You slam straight into someone, almost falling with the force of it, and back away, looking around wildly for some way to escape. You heave, not even trying to fend off the panic as your body trembles and your eyes search desperately for a way out. 
“Easy now, love.” Tommy’s voice. You look up to see his clear blue eyes, a faint smile on his lips. “You didn’t need my help at all, did you?”
Your wide eyes blink to try to clear your vision, give yourself some kind of groundedness in the familiar shape of his face, but the world spins around you and a burning sensation rises in your chest as you lose your breath time and time again. 
A hand reaches out for you and you jerk away, trying to catch the breath that runs chaotically away. You continue to back away, frantically seeking freedom. 
“You’re not back there. You’re not trapped. Look around, you’re free as I am.” 
There are eyes on you, pinning you to the ground, scorching your skin with their seeping gazes. You shake your head, brow furrowing, wishing you could get out from this cold, dark hallway, away from the eyes on you, away from the clattering of other prisoners. 
“Look around. You’re alright. You’re alright.” He steps towards you and you try not to cower. “Come on, let’s go, eh? Hold your head up and let’s go.” 

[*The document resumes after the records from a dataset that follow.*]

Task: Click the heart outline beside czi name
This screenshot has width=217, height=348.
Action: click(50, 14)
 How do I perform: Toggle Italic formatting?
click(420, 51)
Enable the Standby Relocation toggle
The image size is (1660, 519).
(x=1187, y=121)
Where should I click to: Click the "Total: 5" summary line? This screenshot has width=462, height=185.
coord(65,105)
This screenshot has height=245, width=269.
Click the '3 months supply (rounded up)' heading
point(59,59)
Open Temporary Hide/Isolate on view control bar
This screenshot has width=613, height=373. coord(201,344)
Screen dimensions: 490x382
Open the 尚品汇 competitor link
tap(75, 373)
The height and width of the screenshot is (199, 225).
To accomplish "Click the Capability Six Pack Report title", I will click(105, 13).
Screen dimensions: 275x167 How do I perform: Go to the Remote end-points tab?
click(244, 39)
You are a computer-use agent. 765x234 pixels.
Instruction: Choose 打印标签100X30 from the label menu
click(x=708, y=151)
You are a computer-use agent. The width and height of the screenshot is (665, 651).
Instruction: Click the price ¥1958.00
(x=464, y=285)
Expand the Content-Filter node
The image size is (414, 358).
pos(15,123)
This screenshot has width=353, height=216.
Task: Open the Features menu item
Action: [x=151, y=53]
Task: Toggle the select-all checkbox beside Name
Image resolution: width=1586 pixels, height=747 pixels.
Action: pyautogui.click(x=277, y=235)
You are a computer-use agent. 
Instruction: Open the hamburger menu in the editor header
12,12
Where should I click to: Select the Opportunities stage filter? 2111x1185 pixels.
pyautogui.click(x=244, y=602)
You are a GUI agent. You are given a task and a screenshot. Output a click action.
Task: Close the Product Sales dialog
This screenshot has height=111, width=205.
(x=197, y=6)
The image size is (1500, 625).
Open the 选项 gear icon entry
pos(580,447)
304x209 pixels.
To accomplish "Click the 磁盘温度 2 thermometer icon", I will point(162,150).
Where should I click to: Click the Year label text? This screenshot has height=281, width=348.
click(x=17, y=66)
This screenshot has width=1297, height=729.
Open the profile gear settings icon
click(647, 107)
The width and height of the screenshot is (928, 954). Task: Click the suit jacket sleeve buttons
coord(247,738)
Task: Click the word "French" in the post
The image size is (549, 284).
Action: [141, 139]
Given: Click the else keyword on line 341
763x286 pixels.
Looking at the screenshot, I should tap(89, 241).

You take a gasping breath, then another, trying to get ahold of yourself. He reaches out a hand to you, letting it hover softly in the space between. After a moment, you look up, meeting his eyes with a kind of feral recognition that you’ve only ever seen in spooking horses being calmed. Slowly, you reach out a trembling hand to take his. 
“You’re okay.” He gives your hand a slight tug and starts to walk. Your body, pumped with adrenaline, stumbles to move by his side, falling into step with him. 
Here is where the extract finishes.